**What the task requires**
Copy, word for word, each line of the data below from the first through the line containing "Enable the zoom-to-rectangle magnifier tool", and stop there.

** Available data follows **

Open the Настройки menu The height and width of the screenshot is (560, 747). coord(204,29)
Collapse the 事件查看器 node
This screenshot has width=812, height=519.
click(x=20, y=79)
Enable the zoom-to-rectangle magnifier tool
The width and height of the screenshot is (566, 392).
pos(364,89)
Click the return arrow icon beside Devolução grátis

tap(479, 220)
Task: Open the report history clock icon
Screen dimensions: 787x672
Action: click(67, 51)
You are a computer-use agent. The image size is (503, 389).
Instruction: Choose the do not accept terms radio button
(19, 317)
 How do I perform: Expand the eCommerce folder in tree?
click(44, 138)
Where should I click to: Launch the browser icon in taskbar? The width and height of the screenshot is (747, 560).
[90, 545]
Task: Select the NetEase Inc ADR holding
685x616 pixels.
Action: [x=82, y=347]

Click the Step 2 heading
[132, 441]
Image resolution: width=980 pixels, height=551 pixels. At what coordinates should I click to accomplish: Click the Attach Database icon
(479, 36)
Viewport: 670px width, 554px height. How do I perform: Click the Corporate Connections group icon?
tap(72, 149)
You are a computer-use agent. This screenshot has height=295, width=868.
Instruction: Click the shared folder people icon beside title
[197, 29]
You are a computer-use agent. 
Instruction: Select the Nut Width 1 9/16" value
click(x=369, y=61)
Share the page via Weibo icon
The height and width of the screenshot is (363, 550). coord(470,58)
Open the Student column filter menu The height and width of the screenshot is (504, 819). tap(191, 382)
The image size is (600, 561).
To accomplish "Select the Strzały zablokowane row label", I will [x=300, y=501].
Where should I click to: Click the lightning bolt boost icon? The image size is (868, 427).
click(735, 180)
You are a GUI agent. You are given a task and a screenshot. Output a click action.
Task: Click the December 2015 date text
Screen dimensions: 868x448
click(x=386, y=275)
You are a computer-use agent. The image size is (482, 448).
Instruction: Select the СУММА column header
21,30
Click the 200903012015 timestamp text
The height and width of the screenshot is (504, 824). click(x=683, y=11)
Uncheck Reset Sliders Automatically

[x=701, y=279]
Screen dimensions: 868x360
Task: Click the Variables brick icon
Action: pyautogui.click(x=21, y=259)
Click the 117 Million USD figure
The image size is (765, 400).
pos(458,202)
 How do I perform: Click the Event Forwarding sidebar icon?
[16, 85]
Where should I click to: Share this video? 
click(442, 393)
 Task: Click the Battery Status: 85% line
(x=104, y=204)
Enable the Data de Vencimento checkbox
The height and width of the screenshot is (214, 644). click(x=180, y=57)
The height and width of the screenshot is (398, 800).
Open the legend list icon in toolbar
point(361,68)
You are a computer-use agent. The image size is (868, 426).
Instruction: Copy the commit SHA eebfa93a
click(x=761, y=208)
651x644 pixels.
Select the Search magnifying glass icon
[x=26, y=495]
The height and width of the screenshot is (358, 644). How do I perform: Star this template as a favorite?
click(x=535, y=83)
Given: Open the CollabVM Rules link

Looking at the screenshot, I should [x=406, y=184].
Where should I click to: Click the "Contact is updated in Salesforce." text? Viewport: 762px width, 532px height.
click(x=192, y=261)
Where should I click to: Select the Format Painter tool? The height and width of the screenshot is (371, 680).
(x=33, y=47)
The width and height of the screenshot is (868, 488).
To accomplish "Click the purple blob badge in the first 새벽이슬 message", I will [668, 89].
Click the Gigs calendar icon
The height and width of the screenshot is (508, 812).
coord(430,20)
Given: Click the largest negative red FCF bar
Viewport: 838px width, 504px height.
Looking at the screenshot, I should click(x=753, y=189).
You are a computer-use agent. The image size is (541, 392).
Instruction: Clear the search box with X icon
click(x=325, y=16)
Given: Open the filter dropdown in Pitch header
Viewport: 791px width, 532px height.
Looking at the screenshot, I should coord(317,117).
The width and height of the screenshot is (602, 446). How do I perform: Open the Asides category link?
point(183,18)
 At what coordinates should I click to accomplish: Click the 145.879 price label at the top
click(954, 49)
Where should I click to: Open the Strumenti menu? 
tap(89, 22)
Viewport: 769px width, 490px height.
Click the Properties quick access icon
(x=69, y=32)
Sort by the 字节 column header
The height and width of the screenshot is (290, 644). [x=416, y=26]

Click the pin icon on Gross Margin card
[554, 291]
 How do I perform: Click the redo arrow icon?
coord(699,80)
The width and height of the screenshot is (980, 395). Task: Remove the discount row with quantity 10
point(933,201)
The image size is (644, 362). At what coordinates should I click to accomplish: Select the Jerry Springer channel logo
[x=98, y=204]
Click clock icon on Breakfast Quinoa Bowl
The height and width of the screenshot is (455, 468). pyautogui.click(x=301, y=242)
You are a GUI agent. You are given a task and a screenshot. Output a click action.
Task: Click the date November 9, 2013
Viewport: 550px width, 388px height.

** End of Available data **

**Result of the exercise**
Open the Настройки menu The height and width of the screenshot is (560, 747). coord(204,29)
Collapse the 事件查看器 node
This screenshot has width=812, height=519.
click(x=20, y=79)
Enable the zoom-to-rectangle magnifier tool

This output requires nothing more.